I became interested in sea kayaks in 1989, on a canoe trip on the Mississippi River. A friend had a Sea Kayak, and I was intrigued. He insisted I try it out, and I found I enjoyed it, and it was as easy, if not easier to paddle, than a canoe. I tried one out at Gunflint Lake that summer, and in 1990 went to a kayak symposium at Bayfield , Wisconsin, and tried out various brands, liked the Necky best, and purchased one. Since then, most of my travelling has been by Sea Kayak, particularly after buying one for my wife in 1991. However, I still like to canoe, and hope to purchase a new canoe soon, as the above Grummann is in sad shape. From what I've observed on the Mississippi river trips, the We-No-Nah Jensen is my preferred model. We rented one on one of our trips, and fell in love with its speed, maneuverability, and lightness(39 pounds in Kevlar).

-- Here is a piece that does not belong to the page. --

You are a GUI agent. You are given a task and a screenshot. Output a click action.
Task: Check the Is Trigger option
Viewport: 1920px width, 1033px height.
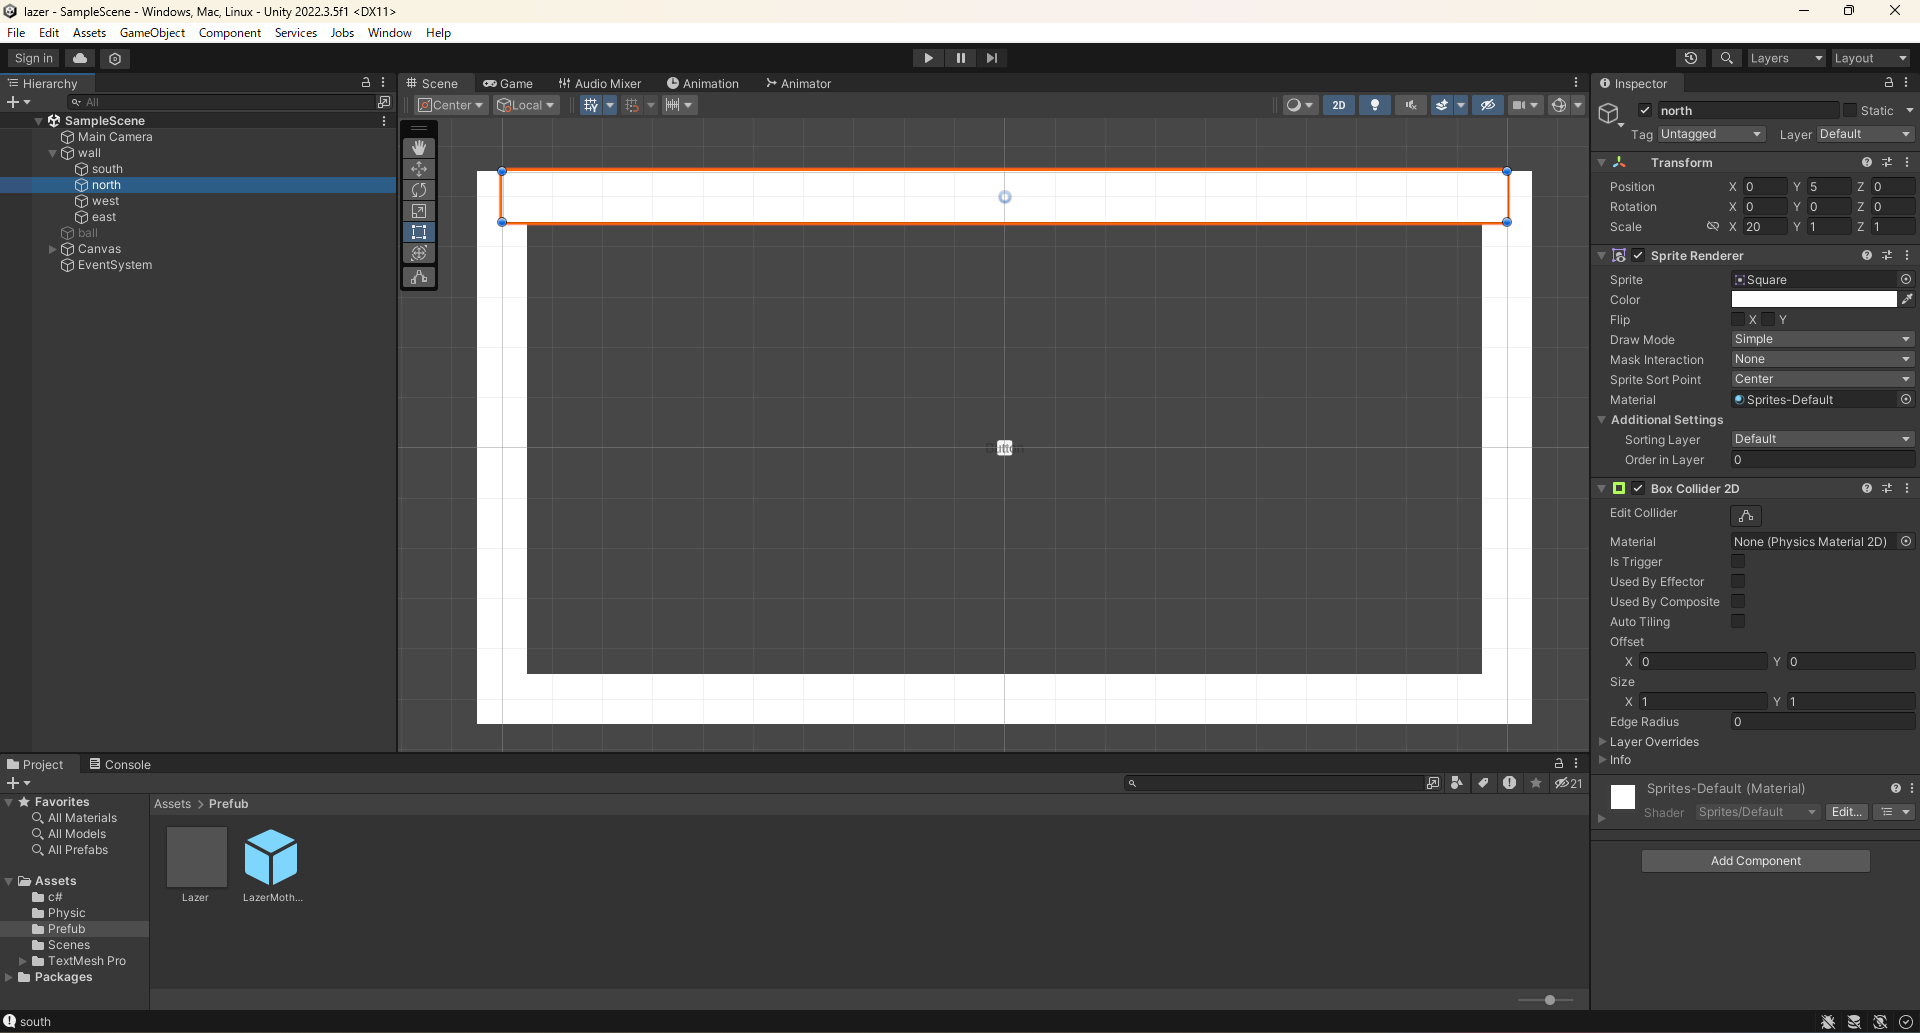coord(1739,561)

During the summer of 1995, we went to Vancouver Island, and travelled to Tofino, adjacent to Pacific Rim Natl. Park. Through Tofino Kayak outfitters, we took a several day trip through Clayoquot Sound, observing 800-year old Cypresss trees, numerous flora and fauna, and much wildlife, including dolphins, but as it was August, failed to see any whales. This is an area much in the news in Canada, although not as much in USA, for possible logging or other development. I suggest getting there soon, in case it gets developed.
Another Lake Superior trip occurred in 1994, with one of the same friends with whom I later toured Clayoquot sound. We started out across from Sand Island, on the caves on the mainland. The day was beautiful, and we even did some "rescue" maneuvers in the shallow water. In the morning, the water was relatively calm--no more than 1-2 feet "chop", not even what you'd call waves. As we crossed over to Sand Island, we were, unknowingly, in its lee, and although the wind was increasing, we didn't notice its enormity until we turned the corner, and were quartering into 7-8 foot waves! It was both exciting and terrifying--my companion was maybe 20 feet away, but when he went into a trough, I could no longer see him, and, particularly at first, didn't know if he had capsized or was still paddling. We eventually made it to Sand Island, although the landing, in the surf, was an adventure; I have since learned you must immediately exit and start pulling up your boat before the next wave, but I didn't know it at that time, and the next wave swamped my boat. Fortunately, everything was in waterproof drysacks, so nothing was hurt but my pride. The storm continued, and we ended up being stranded on the island for 3 days. There was a volunteer ranger on the island, and he had a radio so we could call home and tell people that we would be late. I learned that Lake Superior can change quickly.